— Start —
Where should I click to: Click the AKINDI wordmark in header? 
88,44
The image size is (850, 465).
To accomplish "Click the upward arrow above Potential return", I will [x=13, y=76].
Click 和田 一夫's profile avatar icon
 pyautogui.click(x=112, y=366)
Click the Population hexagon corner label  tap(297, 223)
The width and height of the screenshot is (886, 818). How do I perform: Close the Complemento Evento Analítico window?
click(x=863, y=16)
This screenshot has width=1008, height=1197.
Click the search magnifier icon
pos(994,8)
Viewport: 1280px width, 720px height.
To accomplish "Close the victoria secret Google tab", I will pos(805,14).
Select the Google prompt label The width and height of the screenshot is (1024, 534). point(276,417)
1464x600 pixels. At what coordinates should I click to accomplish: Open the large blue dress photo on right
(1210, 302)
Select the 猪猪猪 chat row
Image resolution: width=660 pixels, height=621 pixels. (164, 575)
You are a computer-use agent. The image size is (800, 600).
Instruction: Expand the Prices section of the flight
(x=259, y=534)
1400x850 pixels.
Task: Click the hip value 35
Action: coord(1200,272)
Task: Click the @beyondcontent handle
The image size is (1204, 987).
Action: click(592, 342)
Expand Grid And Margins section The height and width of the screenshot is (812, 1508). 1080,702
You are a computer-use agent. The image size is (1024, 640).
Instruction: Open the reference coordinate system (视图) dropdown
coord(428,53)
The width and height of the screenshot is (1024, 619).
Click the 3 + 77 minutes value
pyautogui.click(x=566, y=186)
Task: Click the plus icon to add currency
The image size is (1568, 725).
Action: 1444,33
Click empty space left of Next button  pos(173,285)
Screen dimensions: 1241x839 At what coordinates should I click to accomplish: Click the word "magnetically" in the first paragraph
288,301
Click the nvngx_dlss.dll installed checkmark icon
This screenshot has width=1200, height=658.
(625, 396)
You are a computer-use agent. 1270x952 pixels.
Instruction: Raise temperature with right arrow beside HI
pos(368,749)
— End —
→ **The request**:
Please update the listing above, swapping every "computer-use agent" for "screen assistant" and keeping all other text unchanged.

→ **Written solution**:
Where should I click to: Click the AKINDI wordmark in header? 
88,44
The image size is (850, 465).
To accomplish "Click the upward arrow above Potential return", I will [x=13, y=76].
Click 和田 一夫's profile avatar icon
 pyautogui.click(x=112, y=366)
Click the Population hexagon corner label  tap(297, 223)
The width and height of the screenshot is (886, 818). How do I perform: Close the Complemento Evento Analítico window?
click(x=863, y=16)
This screenshot has width=1008, height=1197.
Click the search magnifier icon
pos(994,8)
Viewport: 1280px width, 720px height.
To accomplish "Close the victoria secret Google tab", I will pos(805,14).
Select the Google prompt label The width and height of the screenshot is (1024, 534). point(276,417)
1464x600 pixels. At what coordinates should I click to accomplish: Open the large blue dress photo on right
(1210, 302)
Select the 猪猪猪 chat row
Image resolution: width=660 pixels, height=621 pixels. (164, 575)
You are a screen assistant. The image size is (800, 600).
Instruction: Expand the Prices section of the flight
(x=259, y=534)
1400x850 pixels.
Task: Click the hip value 35
Action: coord(1200,272)
Task: Click the @beyondcontent handle
The image size is (1204, 987).
Action: click(592, 342)
Expand Grid And Margins section The height and width of the screenshot is (812, 1508). 1080,702
You are a screen assistant. The image size is (1024, 640).
Instruction: Open the reference coordinate system (视图) dropdown
coord(428,53)
The width and height of the screenshot is (1024, 619).
Click the 3 + 77 minutes value
pyautogui.click(x=566, y=186)
Task: Click the plus icon to add currency
The image size is (1568, 725).
Action: 1444,33
Click empty space left of Next button  pos(173,285)
Screen dimensions: 1241x839 At what coordinates should I click to accomplish: Click the word "magnetically" in the first paragraph
288,301
Click the nvngx_dlss.dll installed checkmark icon
This screenshot has width=1200, height=658.
(625, 396)
You are a screen assistant. 1270x952 pixels.
Instruction: Raise temperature with right arrow beside HI
pos(368,749)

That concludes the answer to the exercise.